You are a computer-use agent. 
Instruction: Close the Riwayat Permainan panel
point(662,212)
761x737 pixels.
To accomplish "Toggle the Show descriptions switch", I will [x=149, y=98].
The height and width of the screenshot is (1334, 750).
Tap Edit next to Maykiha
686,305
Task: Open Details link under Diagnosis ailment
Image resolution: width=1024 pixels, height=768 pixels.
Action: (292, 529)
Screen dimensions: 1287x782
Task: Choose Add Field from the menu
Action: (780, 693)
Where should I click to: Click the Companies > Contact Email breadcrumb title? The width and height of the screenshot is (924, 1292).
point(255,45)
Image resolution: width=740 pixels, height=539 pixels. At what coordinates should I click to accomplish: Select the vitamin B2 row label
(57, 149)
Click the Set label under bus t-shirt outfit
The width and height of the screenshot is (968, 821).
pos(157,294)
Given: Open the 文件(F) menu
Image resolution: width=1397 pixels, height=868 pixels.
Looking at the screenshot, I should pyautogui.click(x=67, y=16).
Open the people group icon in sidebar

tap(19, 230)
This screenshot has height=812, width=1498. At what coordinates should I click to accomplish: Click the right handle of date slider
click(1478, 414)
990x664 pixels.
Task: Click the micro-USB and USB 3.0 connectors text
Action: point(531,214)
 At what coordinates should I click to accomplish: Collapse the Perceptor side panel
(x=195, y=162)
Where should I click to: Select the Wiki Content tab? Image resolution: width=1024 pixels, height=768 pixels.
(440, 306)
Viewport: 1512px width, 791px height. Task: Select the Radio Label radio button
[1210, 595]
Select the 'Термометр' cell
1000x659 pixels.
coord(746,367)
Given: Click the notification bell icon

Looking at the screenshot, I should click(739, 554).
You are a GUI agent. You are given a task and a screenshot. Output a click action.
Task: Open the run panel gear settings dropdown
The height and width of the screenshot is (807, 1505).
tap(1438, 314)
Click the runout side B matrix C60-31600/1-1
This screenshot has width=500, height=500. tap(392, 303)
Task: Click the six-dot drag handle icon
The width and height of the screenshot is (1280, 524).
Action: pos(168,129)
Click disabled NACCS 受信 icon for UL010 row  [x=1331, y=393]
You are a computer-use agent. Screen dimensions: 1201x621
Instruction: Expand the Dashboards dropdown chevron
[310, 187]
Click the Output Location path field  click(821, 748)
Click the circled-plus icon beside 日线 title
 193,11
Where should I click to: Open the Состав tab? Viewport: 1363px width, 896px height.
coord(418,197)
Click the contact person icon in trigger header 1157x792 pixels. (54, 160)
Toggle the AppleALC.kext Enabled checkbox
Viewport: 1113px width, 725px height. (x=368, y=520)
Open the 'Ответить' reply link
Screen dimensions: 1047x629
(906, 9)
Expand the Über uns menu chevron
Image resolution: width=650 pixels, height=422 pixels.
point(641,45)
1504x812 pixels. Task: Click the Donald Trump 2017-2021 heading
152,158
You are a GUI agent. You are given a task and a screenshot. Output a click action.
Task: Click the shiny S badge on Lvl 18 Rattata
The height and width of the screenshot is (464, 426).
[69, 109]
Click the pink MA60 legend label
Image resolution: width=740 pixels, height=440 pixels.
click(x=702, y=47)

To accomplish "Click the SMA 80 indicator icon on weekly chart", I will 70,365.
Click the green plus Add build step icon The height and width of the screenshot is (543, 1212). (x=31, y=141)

__Work to be completed__.
Transcribe the records above exactly, beginning at the line that contains "Where should I click to: Click" and ending with the line that contains "Click the contact", both included, and nothing else.

__Written solution__.
Where should I click to: Click the Companies > Contact Email breadcrumb title? The width and height of the screenshot is (924, 1292).
point(255,45)
Image resolution: width=740 pixels, height=539 pixels. At what coordinates should I click to accomplish: Select the vitamin B2 row label
(57, 149)
Click the Set label under bus t-shirt outfit
The width and height of the screenshot is (968, 821).
pos(157,294)
Given: Open the 文件(F) menu
Image resolution: width=1397 pixels, height=868 pixels.
Looking at the screenshot, I should pyautogui.click(x=67, y=16).
Open the people group icon in sidebar

tap(19, 230)
This screenshot has height=812, width=1498. At what coordinates should I click to accomplish: Click the right handle of date slider
click(1478, 414)
990x664 pixels.
Task: Click the micro-USB and USB 3.0 connectors text
Action: point(531,214)
 At what coordinates should I click to accomplish: Collapse the Perceptor side panel
(x=195, y=162)
Where should I click to: Select the Wiki Content tab? Image resolution: width=1024 pixels, height=768 pixels.
(440, 306)
Viewport: 1512px width, 791px height. Task: Select the Radio Label radio button
[1210, 595]
Select the 'Термометр' cell
1000x659 pixels.
coord(746,367)
Given: Click the notification bell icon

Looking at the screenshot, I should click(739, 554).
You are a GUI agent. You are given a task and a screenshot. Output a click action.
Task: Open the run panel gear settings dropdown
The height and width of the screenshot is (807, 1505).
tap(1438, 314)
Click the runout side B matrix C60-31600/1-1
This screenshot has width=500, height=500. tap(392, 303)
Task: Click the six-dot drag handle icon
The width and height of the screenshot is (1280, 524).
Action: pos(168,129)
Click disabled NACCS 受信 icon for UL010 row  [x=1331, y=393]
You are a computer-use agent. Screen dimensions: 1201x621
Instruction: Expand the Dashboards dropdown chevron
[310, 187]
Click the Output Location path field  click(821, 748)
Click the circled-plus icon beside 日线 title
 193,11
Where should I click to: Open the Состав tab? Viewport: 1363px width, 896px height.
coord(418,197)
Click the contact person icon in trigger header 1157x792 pixels. (54, 160)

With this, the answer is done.